Our current approach-du-jure uses callback handles in combination with channels to let the ffi code trigger a real rust future's completion. This has worked reasonably well, but I'm sure we'll experiment with a few other patterns.

We don't specifically interface with Java Futures (no particular reason other than it hasn't seemed necessary to add that complexity), but that would be a pretty cool library to build on top of the existing Rust jni crate.

One thing I'd like to pass by the Rust community is our internal "teleporter" that allows you to borrow an object mutably on one thread and then "teleport" an immutable ref to that object to any other thread using only a u64 handle (with obviously huge unsafe flags). This has been very handy for some of our async ffi work.

I'm hoping to get a few more Rustaceans onboard (aggressively hiring!) over the next few months so we can focus more deeply on some of these interesting problems.

If your Java usage is constrained to Android there is a JNI workaround that many NDK folks tend to use.

Instead of doing JNI calls, send Android messages between NDK and Framework threads.

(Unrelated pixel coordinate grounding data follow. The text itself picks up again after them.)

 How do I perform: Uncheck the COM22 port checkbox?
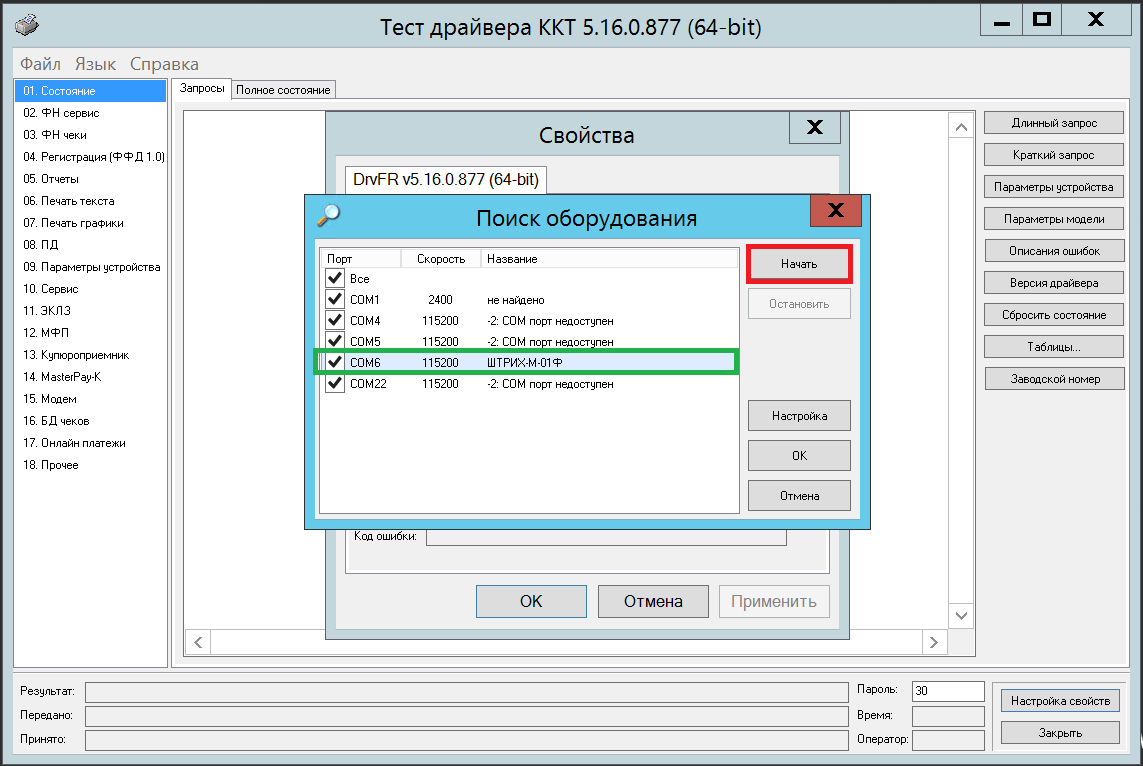335,383
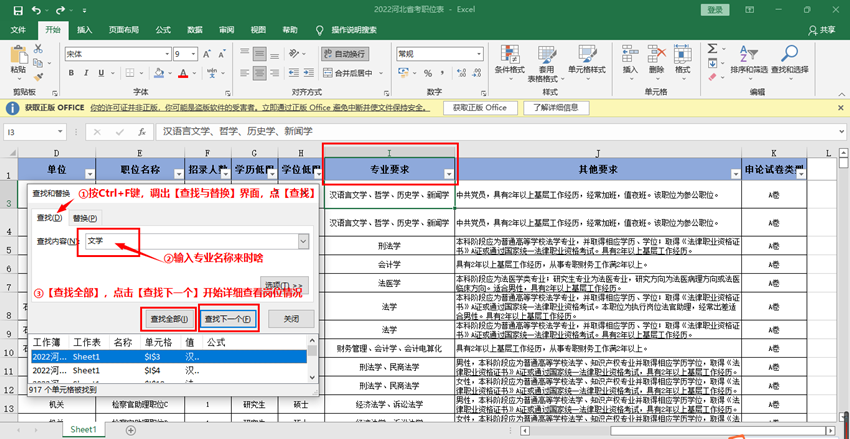The height and width of the screenshot is (439, 850).
Task: Switch to the 替换(P) tab in dialog
Action: tap(86, 217)
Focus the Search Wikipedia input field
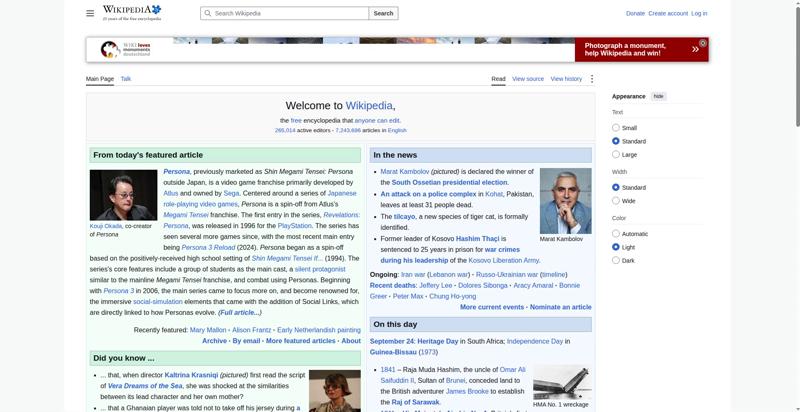 click(x=285, y=13)
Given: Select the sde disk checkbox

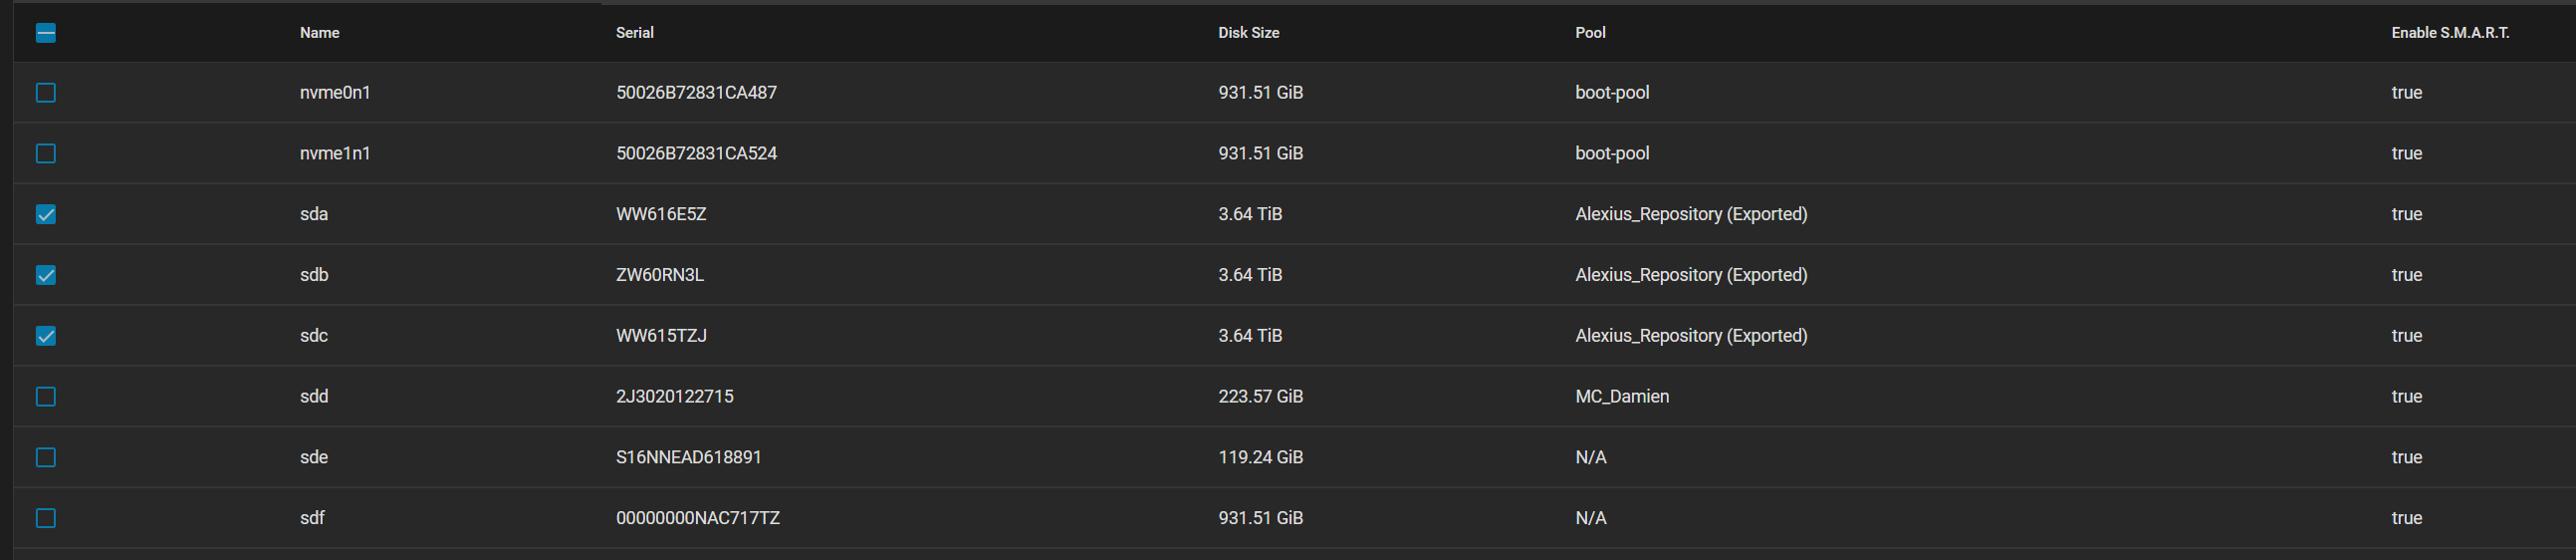Looking at the screenshot, I should pos(46,458).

There is the setup of MessageHandler on both sides, but long term they are more productive than JNI boilerplate.

Interesting - do you mean using the Android handler/message infrastructure? I hadn't considered that at all. Do you have any references?
Yes.

One example would be SDL, although they use a mix of JNI and messages (search for SDLCommandHandler).

http://hg.libsdl.org/SDL/file/abb47c384db3/android-project/a...

http://hg.libsdl.org/SDL/file/abb47c384db3/src/core/android/...

EDIT: Sorry forgot about the C side (counterpart is Android_JNI_SendMessage).

> One thing I'd like to pass by the Rust community is our internal "teleporter" that allows you to borrow an object mutably on one thread and then "teleport" an immutable ref to that object to any other thread using only a u64 handle (with obviously huge unsafe flags). This has been very handy for some of our async ffi work.

Would love to see a blog post (or better yet, library!) for this - sounds interesting!